**Task statement:** Retype exactly the lines from the one that contains "You are a computer-use" through the end of the listing, both included, but not the pictures.
### Recorded data ###
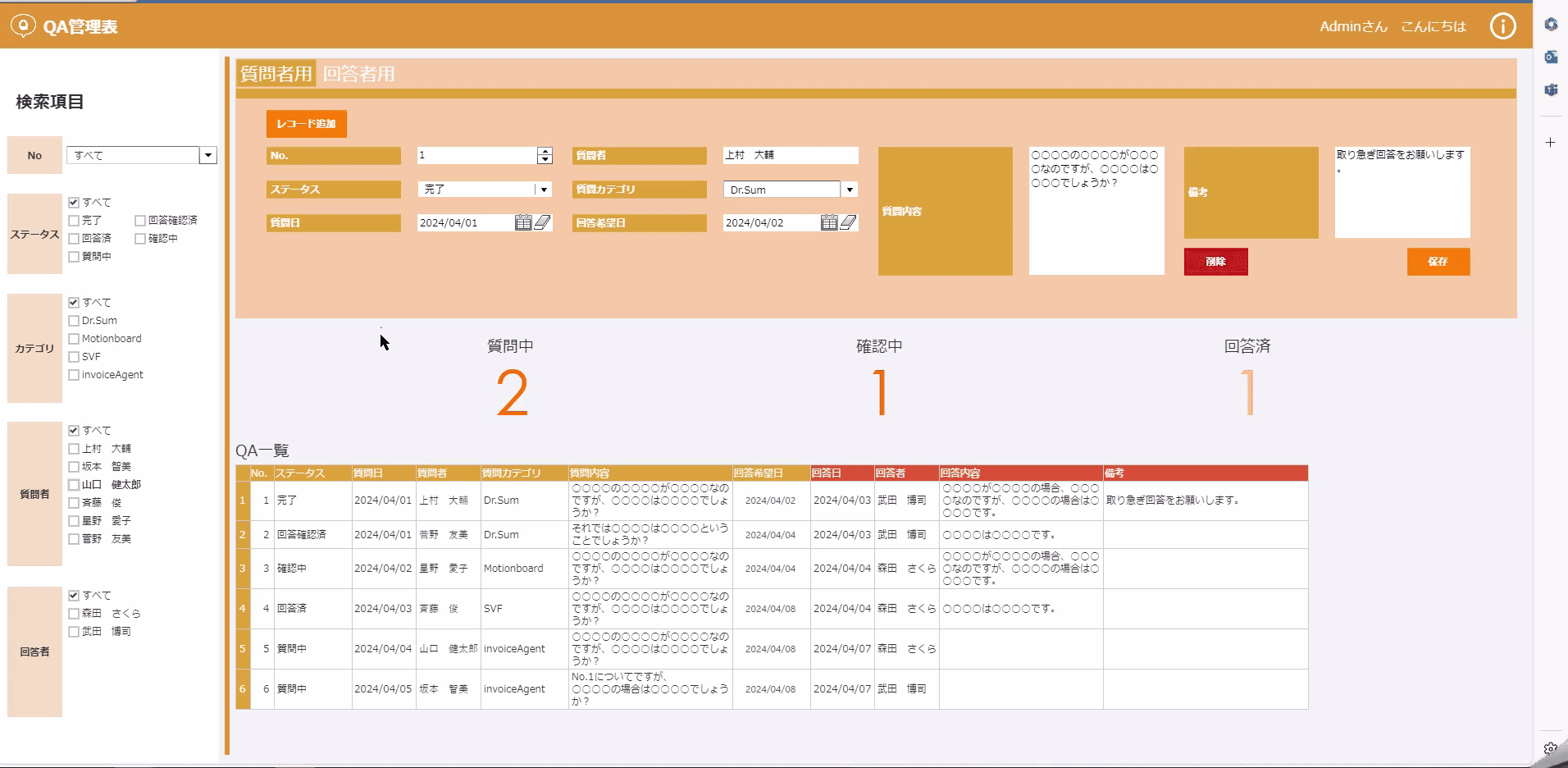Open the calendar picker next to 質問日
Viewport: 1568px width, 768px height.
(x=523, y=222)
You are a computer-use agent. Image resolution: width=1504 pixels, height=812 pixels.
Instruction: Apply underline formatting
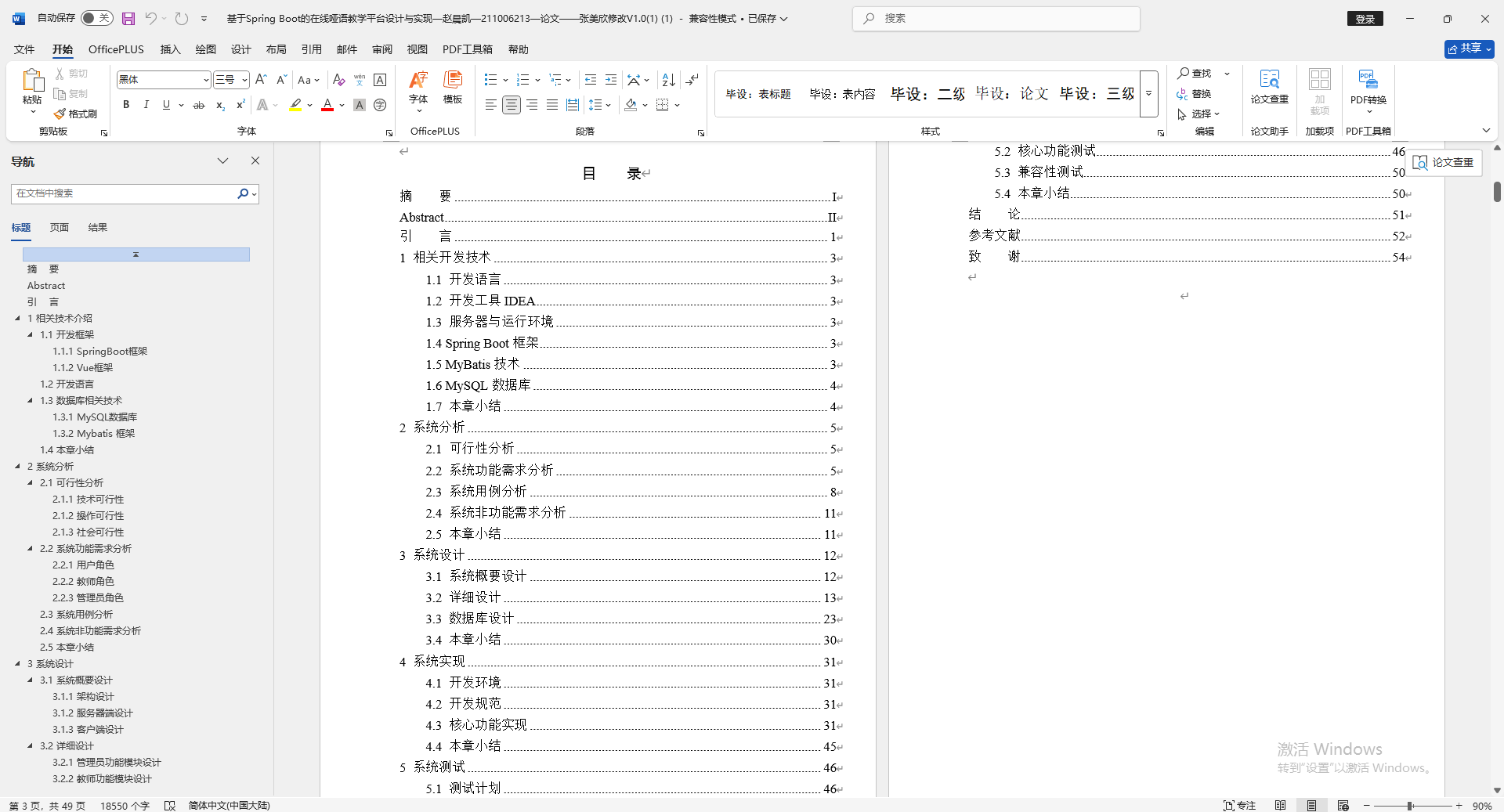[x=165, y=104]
###
**Answer space:**
You are a computer-use agent. Image resolution: width=1504 pixels, height=812 pixels.
Instruction: Apply underline formatting
[x=165, y=104]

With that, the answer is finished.